Alicia was descending the stairs behind her niece and nephew, and missed the look of horror that crossed Trixie’s face at the prospect of spending a whole week of afternoons knitting. Helen did see it, and wasn’t sure if she wanted to cheer Trixie on or to chide her. It won’t hurt Trixie to learn to knit, she told herself. It’ll be a good chance for her to get to know her aunt, and it’s only for a week.

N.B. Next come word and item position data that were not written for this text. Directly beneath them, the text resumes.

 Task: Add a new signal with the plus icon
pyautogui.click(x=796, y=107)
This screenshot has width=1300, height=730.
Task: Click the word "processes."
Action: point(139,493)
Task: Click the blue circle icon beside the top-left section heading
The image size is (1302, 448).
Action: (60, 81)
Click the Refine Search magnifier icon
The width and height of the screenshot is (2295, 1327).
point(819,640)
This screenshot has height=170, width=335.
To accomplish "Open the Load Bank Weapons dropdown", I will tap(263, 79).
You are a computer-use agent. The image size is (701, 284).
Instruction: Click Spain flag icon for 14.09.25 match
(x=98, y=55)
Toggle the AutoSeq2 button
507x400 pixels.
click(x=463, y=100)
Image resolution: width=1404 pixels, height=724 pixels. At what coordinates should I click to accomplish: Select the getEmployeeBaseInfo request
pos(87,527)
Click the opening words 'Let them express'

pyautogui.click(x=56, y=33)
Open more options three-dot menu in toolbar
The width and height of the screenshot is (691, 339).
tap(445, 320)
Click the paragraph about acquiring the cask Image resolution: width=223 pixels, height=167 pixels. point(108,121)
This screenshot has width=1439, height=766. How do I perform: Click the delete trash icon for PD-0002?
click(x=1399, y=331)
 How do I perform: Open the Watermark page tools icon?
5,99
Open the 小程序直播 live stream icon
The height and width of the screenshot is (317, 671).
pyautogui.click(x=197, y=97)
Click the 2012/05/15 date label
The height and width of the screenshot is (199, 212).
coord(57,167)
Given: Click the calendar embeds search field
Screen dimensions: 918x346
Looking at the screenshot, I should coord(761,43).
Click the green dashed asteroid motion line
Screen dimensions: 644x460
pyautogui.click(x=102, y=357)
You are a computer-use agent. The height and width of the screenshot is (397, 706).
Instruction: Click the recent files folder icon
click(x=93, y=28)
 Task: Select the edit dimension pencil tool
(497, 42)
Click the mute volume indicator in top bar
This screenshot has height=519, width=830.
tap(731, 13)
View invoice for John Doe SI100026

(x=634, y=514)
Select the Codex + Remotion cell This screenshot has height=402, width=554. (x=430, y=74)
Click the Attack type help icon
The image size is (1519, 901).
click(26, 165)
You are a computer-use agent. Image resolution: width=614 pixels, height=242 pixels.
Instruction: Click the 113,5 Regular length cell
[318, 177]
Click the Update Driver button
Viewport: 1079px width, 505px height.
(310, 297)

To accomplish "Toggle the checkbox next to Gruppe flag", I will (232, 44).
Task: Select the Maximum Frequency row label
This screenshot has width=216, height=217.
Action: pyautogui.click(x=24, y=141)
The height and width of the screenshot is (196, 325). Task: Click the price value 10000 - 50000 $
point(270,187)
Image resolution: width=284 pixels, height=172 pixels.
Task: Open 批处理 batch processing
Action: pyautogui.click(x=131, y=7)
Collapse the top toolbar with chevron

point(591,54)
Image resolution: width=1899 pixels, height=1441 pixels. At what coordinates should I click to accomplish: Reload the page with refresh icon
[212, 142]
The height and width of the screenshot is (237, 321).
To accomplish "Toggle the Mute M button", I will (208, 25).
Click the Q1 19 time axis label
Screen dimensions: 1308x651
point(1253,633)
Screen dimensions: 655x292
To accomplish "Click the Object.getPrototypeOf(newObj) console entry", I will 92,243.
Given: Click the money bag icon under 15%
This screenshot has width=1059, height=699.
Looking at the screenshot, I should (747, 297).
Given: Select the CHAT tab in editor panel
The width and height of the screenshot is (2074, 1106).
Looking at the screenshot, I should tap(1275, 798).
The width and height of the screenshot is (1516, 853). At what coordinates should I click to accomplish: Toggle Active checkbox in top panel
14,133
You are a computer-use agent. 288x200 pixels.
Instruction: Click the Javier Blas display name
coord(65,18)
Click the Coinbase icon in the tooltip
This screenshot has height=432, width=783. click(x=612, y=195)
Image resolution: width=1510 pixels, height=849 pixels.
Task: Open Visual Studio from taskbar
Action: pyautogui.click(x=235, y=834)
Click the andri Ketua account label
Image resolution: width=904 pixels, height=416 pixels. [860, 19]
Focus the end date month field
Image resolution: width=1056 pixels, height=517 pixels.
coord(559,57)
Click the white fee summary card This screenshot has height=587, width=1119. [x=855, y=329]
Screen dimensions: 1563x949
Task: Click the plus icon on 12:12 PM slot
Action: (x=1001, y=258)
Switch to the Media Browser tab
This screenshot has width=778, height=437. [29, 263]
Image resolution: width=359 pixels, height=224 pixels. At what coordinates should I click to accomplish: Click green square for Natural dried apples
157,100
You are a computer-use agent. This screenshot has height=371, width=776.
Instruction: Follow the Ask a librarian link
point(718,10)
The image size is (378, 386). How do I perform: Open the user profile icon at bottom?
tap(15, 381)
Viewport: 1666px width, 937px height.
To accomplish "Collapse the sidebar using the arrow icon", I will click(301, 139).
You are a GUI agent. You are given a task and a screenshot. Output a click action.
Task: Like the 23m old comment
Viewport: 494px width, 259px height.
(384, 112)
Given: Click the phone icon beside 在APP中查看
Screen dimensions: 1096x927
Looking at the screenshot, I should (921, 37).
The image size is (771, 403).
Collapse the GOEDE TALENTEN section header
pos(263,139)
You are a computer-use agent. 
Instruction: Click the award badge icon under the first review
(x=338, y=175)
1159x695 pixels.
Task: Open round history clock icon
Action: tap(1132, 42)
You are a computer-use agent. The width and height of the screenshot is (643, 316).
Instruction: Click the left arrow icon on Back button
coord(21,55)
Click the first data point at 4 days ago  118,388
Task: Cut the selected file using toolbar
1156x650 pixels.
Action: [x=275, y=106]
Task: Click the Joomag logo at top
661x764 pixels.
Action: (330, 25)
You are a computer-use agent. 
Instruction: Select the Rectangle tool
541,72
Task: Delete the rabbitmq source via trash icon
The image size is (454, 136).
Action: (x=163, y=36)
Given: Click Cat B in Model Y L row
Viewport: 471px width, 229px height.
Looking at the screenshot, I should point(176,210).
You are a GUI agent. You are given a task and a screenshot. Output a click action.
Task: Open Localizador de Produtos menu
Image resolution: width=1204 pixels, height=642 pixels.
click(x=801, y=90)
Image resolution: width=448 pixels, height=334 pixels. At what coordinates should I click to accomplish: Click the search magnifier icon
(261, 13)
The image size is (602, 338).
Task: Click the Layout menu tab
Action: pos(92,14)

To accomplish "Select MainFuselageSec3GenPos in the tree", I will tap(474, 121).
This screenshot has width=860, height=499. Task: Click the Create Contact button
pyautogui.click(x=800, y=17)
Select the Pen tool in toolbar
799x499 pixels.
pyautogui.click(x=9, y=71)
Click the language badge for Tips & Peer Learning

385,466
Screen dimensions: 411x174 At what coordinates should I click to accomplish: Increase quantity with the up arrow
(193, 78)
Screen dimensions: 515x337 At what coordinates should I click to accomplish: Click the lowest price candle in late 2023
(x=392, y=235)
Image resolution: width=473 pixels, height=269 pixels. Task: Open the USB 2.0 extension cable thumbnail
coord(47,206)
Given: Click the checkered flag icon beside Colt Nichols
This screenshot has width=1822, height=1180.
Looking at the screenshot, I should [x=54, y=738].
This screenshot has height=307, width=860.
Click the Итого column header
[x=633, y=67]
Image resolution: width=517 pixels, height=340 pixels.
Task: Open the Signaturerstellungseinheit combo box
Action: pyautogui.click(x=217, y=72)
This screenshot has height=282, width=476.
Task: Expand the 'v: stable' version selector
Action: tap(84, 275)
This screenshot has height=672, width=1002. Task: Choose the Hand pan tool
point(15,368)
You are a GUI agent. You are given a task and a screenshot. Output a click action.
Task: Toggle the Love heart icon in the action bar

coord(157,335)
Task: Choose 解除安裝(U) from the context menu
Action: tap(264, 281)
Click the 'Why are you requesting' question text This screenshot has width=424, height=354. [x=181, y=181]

As the three adults, Trixie, and Bobby sat down to the steaming, fluffy scrambled eggs, buttered toast, and crisp, fragrant bacon, Helen smiled on the cherubic faces of her two youngest children. She dished out a mound of eggs to each one, and Trixie served her brother with bacon, toast, and juice. Alicia began eating, daintily as always. Helen also began to eat, while keeping an eye out for her older sons, who would be back from their chores any minute. She had ensured that plenty of food was saved for them, and their dishes were keeping warm in the oven, covered to keep them from drying out. Peter Belden held the morning newspaper in front of his face while he sipped his coffee and took forkfuls of egg, in between bites of toast and bacon. When everything finished up evenly, he wiped his lips and pushed his chair away from the table.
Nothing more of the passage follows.